● WHAT IS ASKED:
Pull out every line of the records that contains the word "screenshot", paying attention to case.

● EXERCISE MATERIALS:

begin

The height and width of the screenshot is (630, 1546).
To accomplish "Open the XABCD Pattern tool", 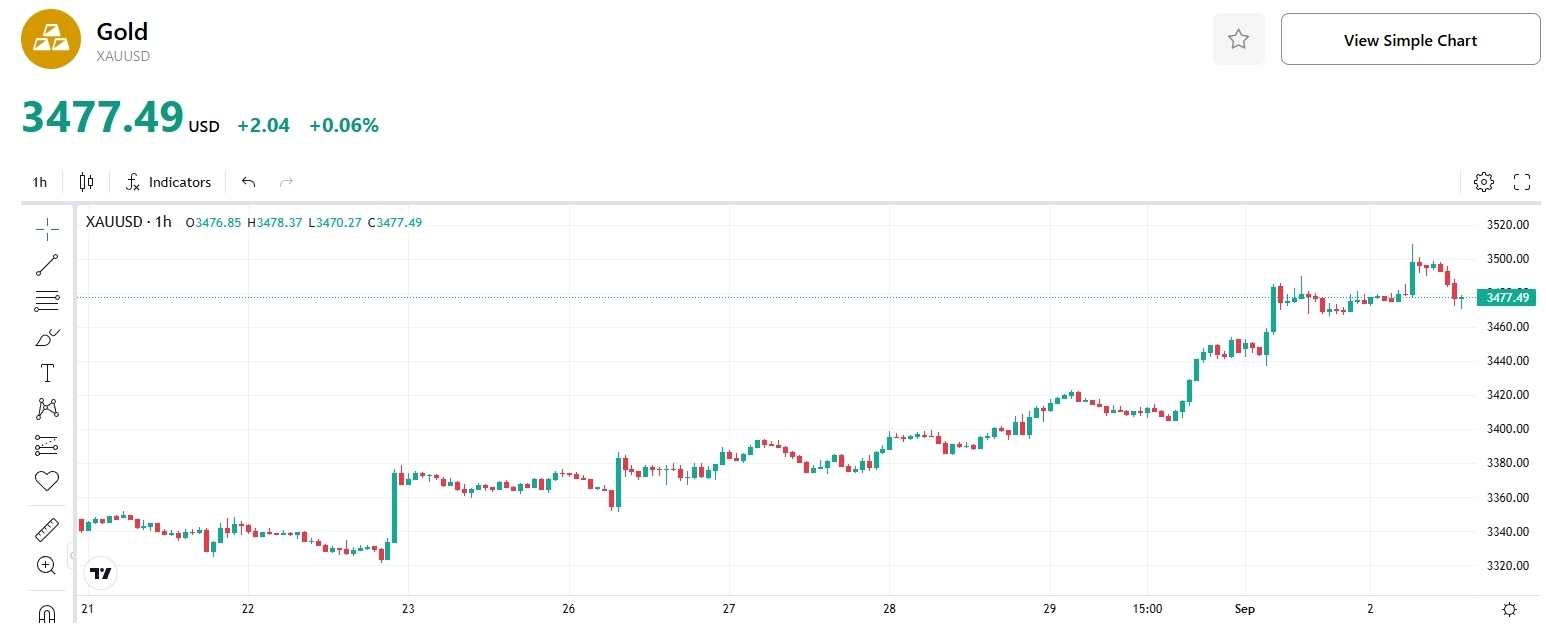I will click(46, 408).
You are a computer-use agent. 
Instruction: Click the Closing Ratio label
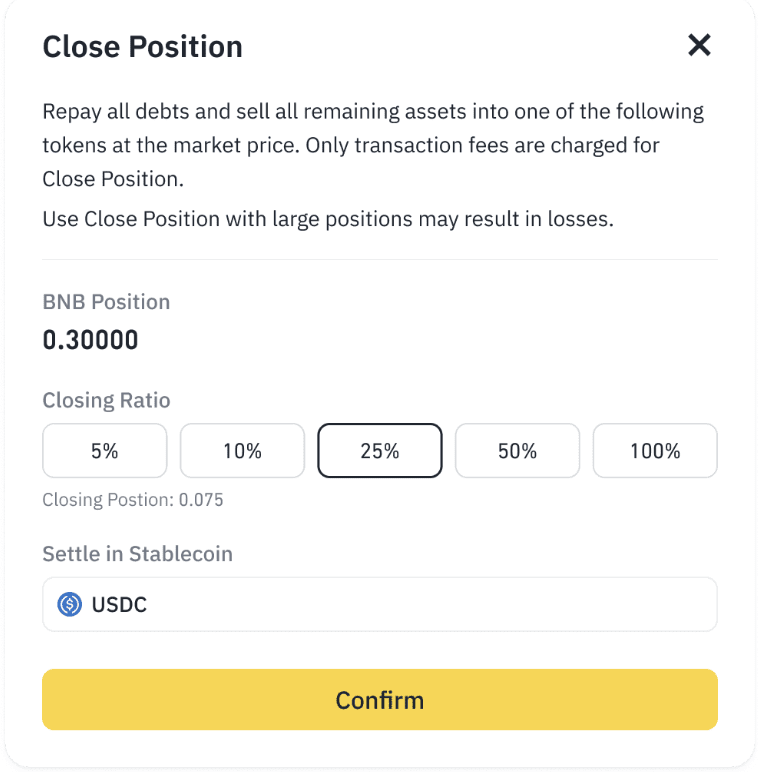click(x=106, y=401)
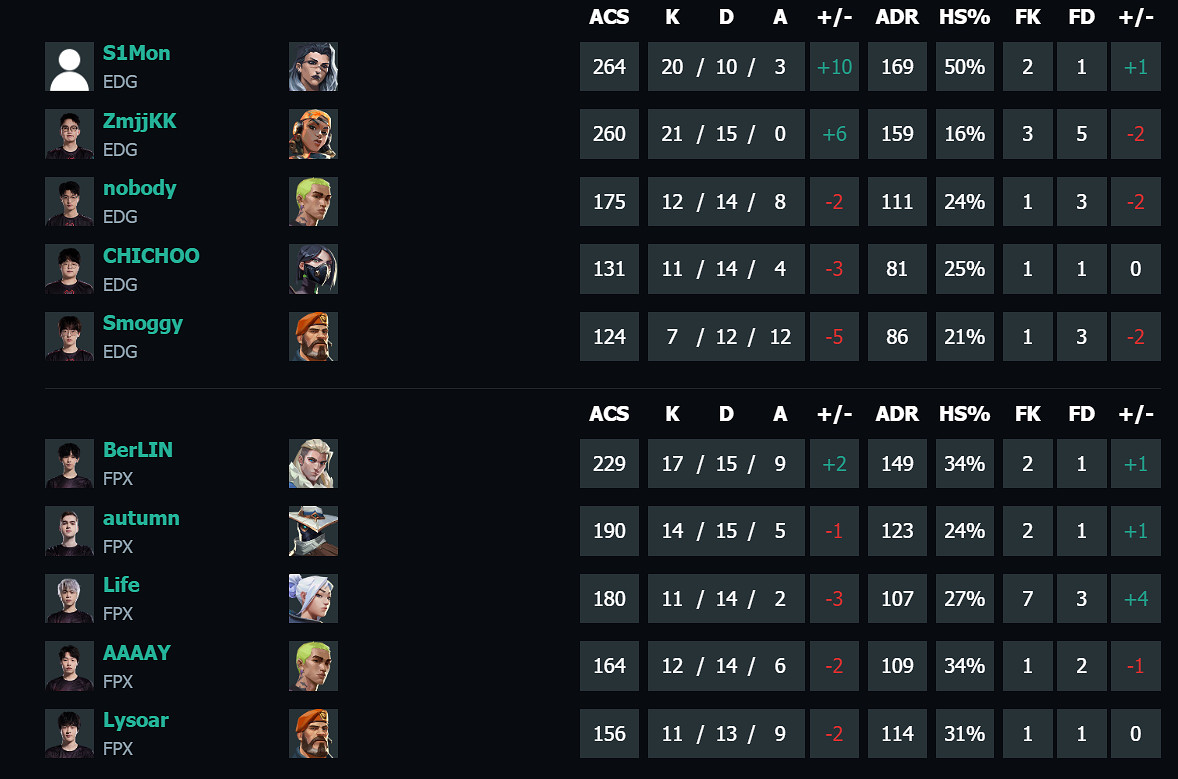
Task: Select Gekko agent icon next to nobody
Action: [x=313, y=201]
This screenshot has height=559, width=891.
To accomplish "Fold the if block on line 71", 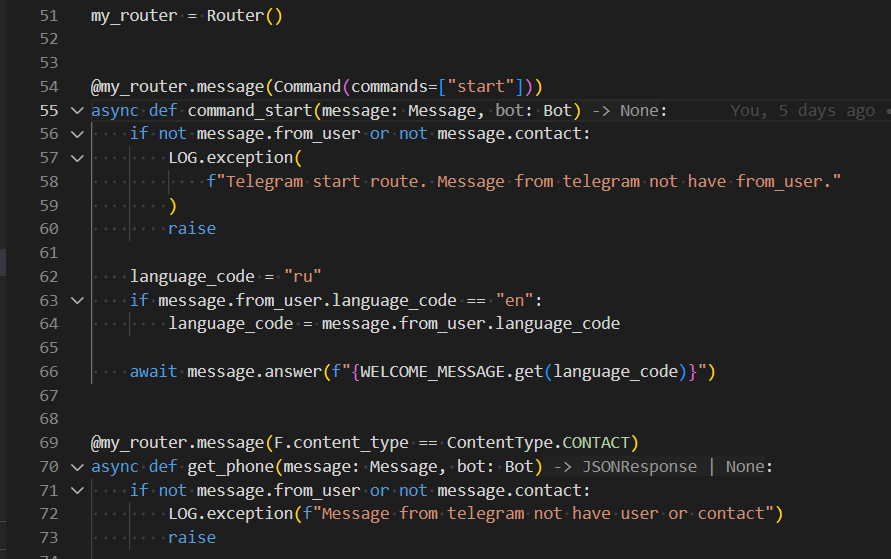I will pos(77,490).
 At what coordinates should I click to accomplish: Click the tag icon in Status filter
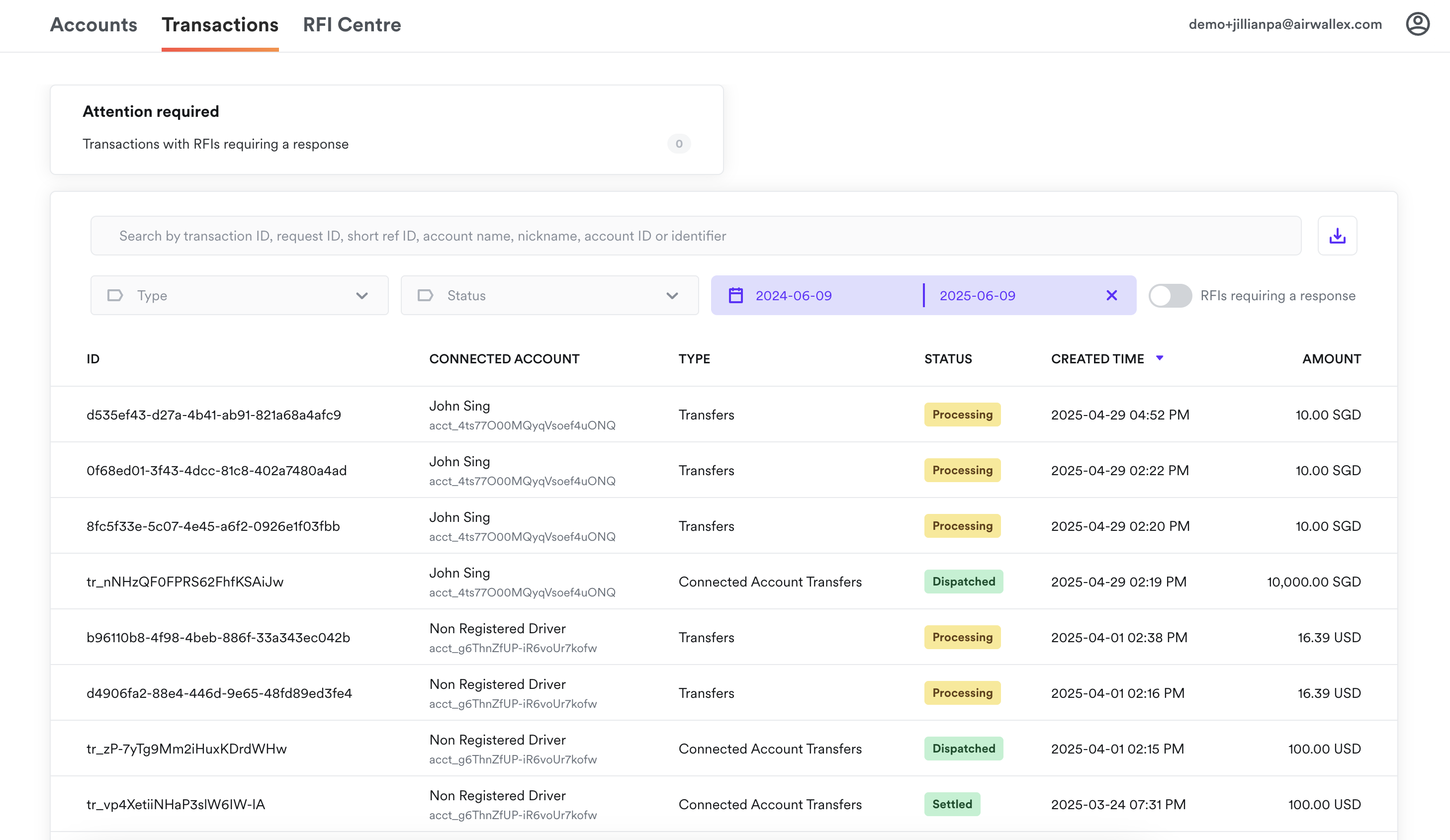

end
begin

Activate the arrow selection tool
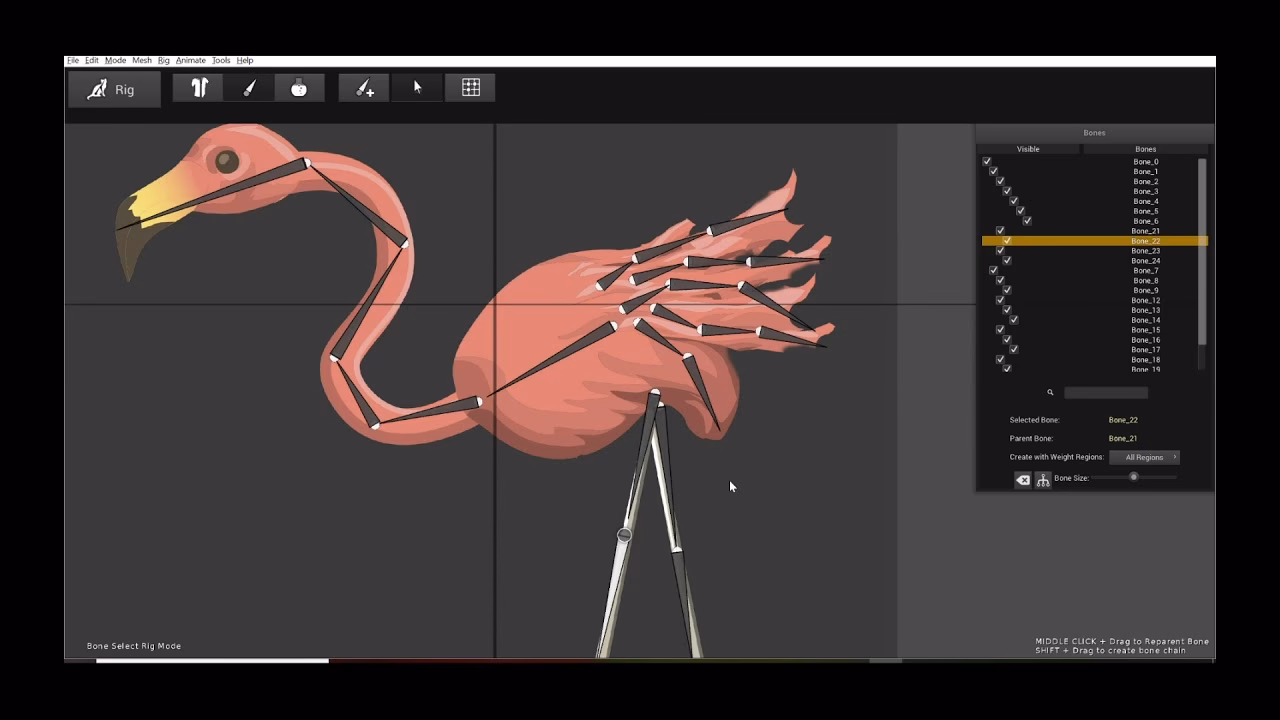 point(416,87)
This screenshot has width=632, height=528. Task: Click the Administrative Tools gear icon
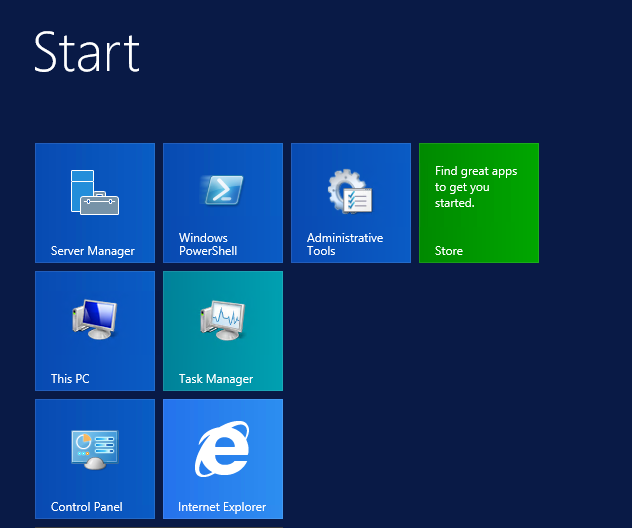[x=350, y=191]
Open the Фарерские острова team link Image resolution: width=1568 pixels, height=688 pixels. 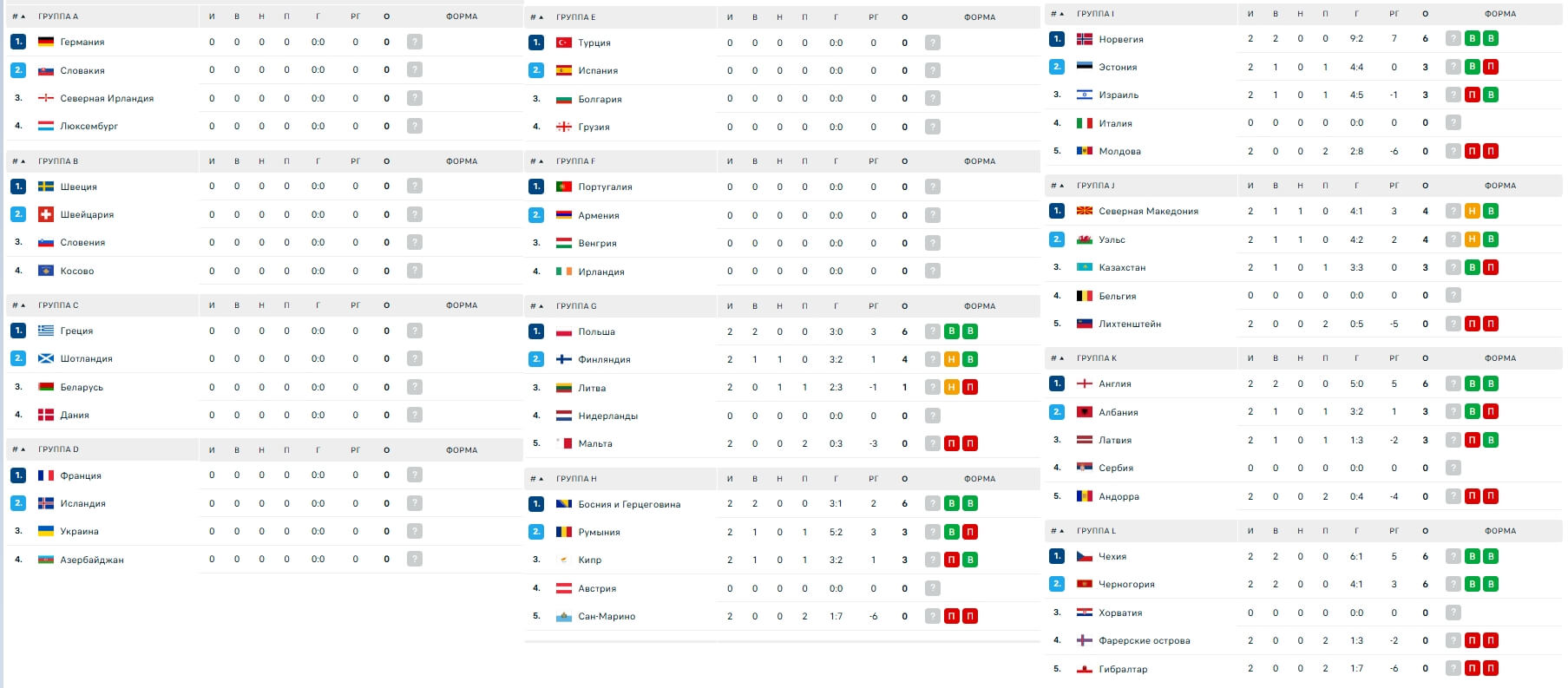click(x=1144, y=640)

end
begin

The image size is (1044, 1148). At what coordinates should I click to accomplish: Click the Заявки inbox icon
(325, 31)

end

● THE OUTPUT:
The height and width of the screenshot is (630, 1546).
This screenshot has height=559, width=891.
This screenshot has width=632, height=528. Task: Click the Administrative Tools gear icon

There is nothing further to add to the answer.